Over 10 years ago No­bel lau­re­ate Joseph Stiglitz was the cen­tral fig­ure in a com­mis­sion that iden­ti­fied “the lim­its of GDP as an in­di­ca­tor of eco­nomic per­for­mance and so­cial progress”. The com­mis­sion’s work was uni­ver­sally ac­cepted. Prac­ti­cally, how­ever, it has changed lit­tle. Coun­tries still see GDP as the most im­por­tant, and some­times the only mea­sure of their progress. On one level, this is rea­son­able. GDP is a sin­gle, im­me­di­ate and un­der­stand­able fig­ure. The higher a coun­try’s GDP per capita, the more likely it is to de­liver high lev­els of well­be­ing for its cit­i­zens. That cor­re­la­tion is not, how­ever, per­fect.

“One of the short­com­ings with GDP is that it uses av­er­ages,” said An­drew Dit­tberner, chief in­vest­ment of­fi­cer at Old Mu­tual Pri­vate Client Se­cu­ri­ties. “So when you have a coun­try like the US where the top 1% own more than 50% of the wealth, when that 1% is do­ing well it looks like the whole coun­try is do­ing well. In re­al­ity, how­ever, a large part of the pop­u­la­tion is be­ing left be­hind.”
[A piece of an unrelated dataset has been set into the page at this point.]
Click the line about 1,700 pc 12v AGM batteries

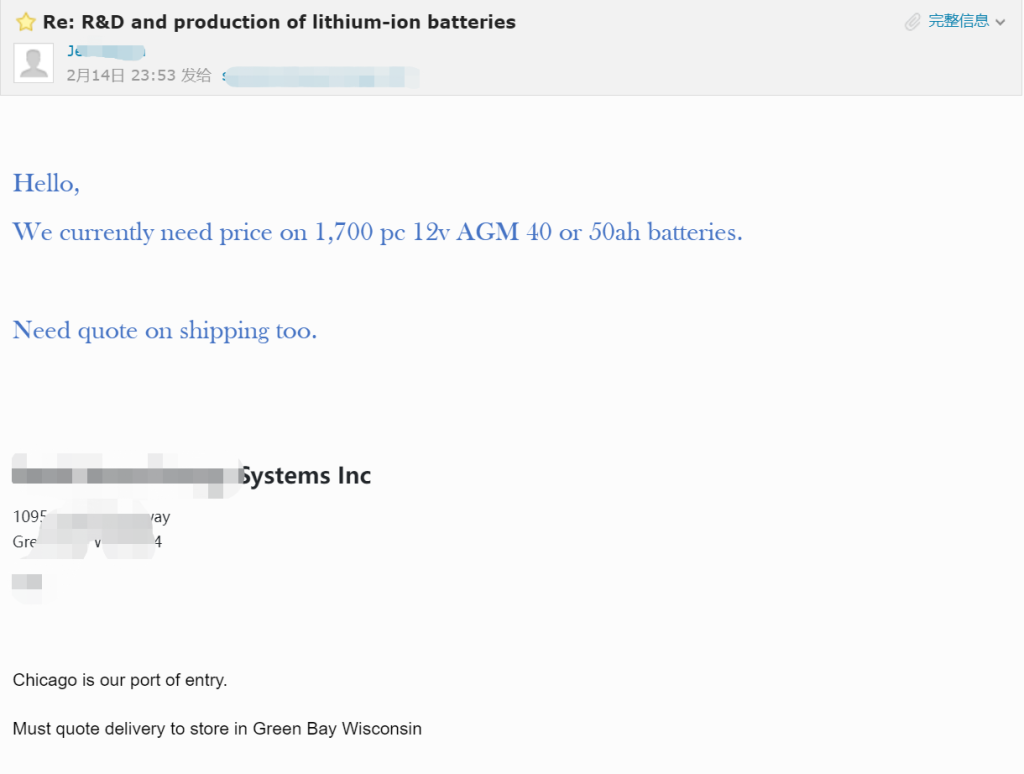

This is a crit­i­cally im­por­tant con­sid­er­a­tion when think­ing about gov­ern­ment pol­icy. “We all agree that well­be­ing is the goal,” said Rueda-Sa­bater. “But if you don’t mea­sure it, you are not go­ing to make any progress to­wards tak­ing it more se­ri­ously.”

In a re­cent opinion piece, Stiglitz put it like this: “What we mea­sure af­fects what we do: if we mea­sure the wrong thing, we will do the wrong thing. If we fo­cus only on ma­te­rial well­be­ing – on, say, the pro­duc­tion of goods, rather than on health, ed­u­ca­tion, and the en­vi­ron­ment – we be­come dis­torted in the same way that these mea­sures are dis­torted; we be­come more ma­te­ri­al­is­tic.”

While GDP mea­sures ac­tual pro­duc­tion, it also does not cap­ture the po­ten­tial for pro­duc­tion. This in­cludes fac­tors such as the health of cit­i­zens, ed­u­ca­tion out­comes, and whether a coun­try has ad­e­quate in­fra­struc­ture. Con­versely, GDP can be boosted by things that are detri­men­tal to so­ci­ety. For in­stance, a ma­jor nat­u­ral dis­as­ter like a flood or an earth­quake could, how­ever, re­sult in a short-term boost to GDP due to the re­build­ing ac­tiv­ity.

“The other thing it doesn’t take into ac­count is the dis­tri­bu­tion,” pointed out An­drew Aitken, se­nior econ­o­mist at the Na­tional In­sti­tute of Eco­nomic and So­cial Re­search in the UK. “Stiglitz ar­gued that we need to look at the dis­tri­bu­tion be­cause GDP per capita could be go­ing up but in­equal­ity could be ris­ing at the same time. ”

In the South African con­text, these ques­tions are par­tic­u­larly im­por­tant. As Athol Wil­liams, a se­nior lec­turer at Univer­sity of Cape Town’s Grad­u­ate School of Busi­ness, noted, GDP mea­sures out­puts, not in­puts. So we have to con­sider, and mea­sure, what is nec­es­sary to de­liver eco­nomic growth, like ad­e­quate nu­tri­tion, ac­cess to health­care and safety. This might also force a re­think of pol­icy as­sump­tions.